この小論文は、東京の若手美術関係者による批評誌『象通信』(編集ー北澤憲昭)に書いたと記憶している。「記憶」としたのは、表紙や奥付を紛失したからで、号数は不明だが、1983年秋頃の発行だったと思われる。

「サロメはサロメ」

                                        三頭谷鷹史

 欧米の都市→東京→名古屋、美術のニュー・ウェイヴが私の手元まで届くには、どうやらかなりの時間が必要のようだ。欧米から東京までに数年、東京から名古屋までに半年から1年、おおよその目算でその程度に見ておけばよかろう。そして私の住む人口6万余りの犬山市へ届く前に、波は消えている。誤解されてると困るからおことわりしておきたいが、単純に情報らしきものが入らないというほど私の住むところは僻地ではない。
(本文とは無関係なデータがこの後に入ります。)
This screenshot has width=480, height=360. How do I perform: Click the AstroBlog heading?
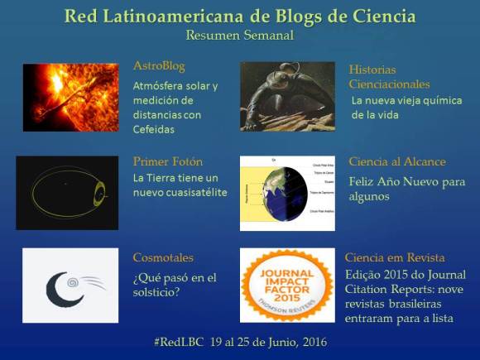(x=159, y=65)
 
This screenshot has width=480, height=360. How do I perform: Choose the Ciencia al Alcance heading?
(x=396, y=161)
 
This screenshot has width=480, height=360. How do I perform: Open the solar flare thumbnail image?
(x=70, y=97)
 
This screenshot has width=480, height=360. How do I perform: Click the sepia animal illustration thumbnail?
(x=287, y=97)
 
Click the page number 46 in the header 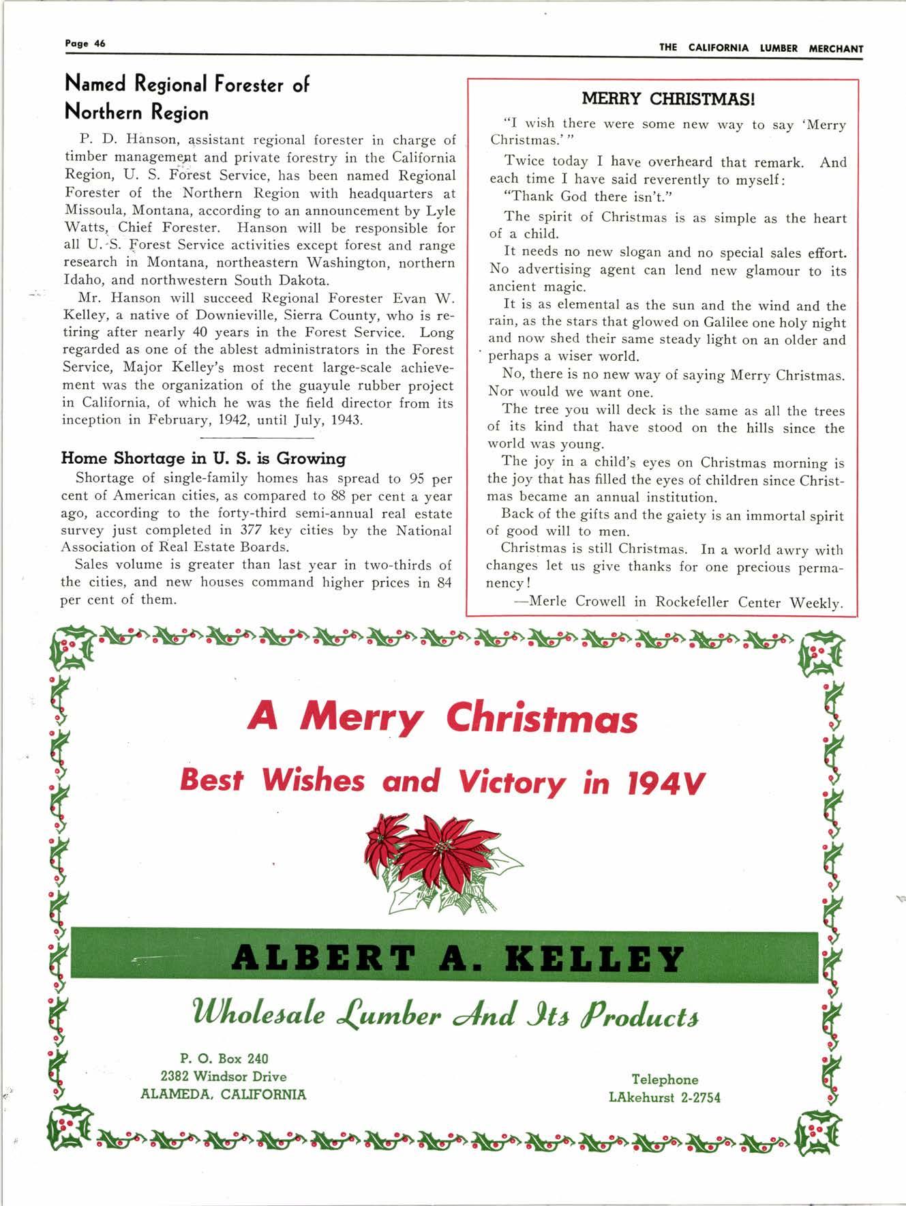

情報らしきものや美術のニュー・ウェイヴといわれるものが実際に人々をひきつけ、感受性にうったえかけ、根づくこと、そうした文脈の中で見ておきたいのである。そして地方という視点から見た場合、美術がいかに動きの鈍いものであるかを知ってもらいたいのだ。

● 外来文化の日本化

 中小都市で毎年開催される市民美術展などを一見すれば、美術の緩慢な動きがよくわかる。明治以来のさまざまな美術の波が、ここでは仲よく共存し、いくぶん淀む気味はあるにしても、ゆったりと流れている。教科書的な美術史とはまるで別物のようだ。現代美術といった特定領域にこだわらずに美術の全体を眺めれば、誰しもこの流れが日本美術の根幹を流れる大河であることを納得するだろう。古代から綿々と続く文化受容の歴史の中できたえられてきた外来文化の日本化の体質、日本の隅々まで血肉化したこの体質が、日本美術のゆったりとした流れをつくったと言ってもよい。
 岡倉天心にアジア文明の博物館と言わしめる多様な豊かさは日本文化の美しい特質である。明治期の優れた感性が、天心にしても漱石にしても、文明開化のような性急な近代化に対して抱いていた違和感は、日本文化の根幹に根ざしているように思える。決して前進を拒んだわけではないが、進み方によっては失うものの大きいことを知っていたからだ。ある意味では、確かに美術は性急な歩み方をしていない。海外からの波を日本的風土の中に解消しながら、日本美術の体質的変化を最小限に食い止めたとも言える。海外遊学から帰国した美術家の悩みの種はこの日本的体質とのズレにあったようだ。帰国した彼らは、たとえば黒田清輝のように、海外時代の延長でもって創作することの困難を思い知らされる。そして日本的変質・折衷をせまられている。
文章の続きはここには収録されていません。